◆ Task to complete: Copy each line of the records that includes "icon".

Pixel coordinate grounding data
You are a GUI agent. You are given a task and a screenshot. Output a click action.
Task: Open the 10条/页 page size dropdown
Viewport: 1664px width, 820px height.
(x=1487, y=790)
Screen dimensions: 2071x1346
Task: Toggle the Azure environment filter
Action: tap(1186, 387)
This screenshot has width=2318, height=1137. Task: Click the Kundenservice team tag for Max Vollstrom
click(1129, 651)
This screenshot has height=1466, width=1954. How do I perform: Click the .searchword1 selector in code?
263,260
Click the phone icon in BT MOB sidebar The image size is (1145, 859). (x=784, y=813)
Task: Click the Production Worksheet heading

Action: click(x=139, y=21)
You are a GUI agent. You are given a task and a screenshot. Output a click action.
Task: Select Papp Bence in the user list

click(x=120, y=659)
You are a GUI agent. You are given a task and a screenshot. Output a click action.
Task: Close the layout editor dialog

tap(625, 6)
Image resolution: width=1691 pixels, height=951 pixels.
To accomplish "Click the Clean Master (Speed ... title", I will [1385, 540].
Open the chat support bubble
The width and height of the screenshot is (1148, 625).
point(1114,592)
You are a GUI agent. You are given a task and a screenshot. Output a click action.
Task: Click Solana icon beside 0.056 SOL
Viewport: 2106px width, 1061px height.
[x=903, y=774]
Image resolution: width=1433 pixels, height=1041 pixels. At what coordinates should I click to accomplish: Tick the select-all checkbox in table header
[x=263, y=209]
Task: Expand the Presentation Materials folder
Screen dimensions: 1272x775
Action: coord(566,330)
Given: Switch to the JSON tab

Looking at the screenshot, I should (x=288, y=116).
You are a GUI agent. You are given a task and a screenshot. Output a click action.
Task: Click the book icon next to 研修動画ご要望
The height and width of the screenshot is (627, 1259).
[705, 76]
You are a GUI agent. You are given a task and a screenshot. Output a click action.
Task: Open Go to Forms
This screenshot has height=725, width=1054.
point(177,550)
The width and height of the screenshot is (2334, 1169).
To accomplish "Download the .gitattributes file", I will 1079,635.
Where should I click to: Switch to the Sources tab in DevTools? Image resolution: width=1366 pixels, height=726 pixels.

◆ Output:
Click the phone icon in BT MOB sidebar The image size is (1145, 859). (x=784, y=813)
Task: Click Solana icon beside 0.056 SOL
Task: Click the book icon next to 研修動画ご要望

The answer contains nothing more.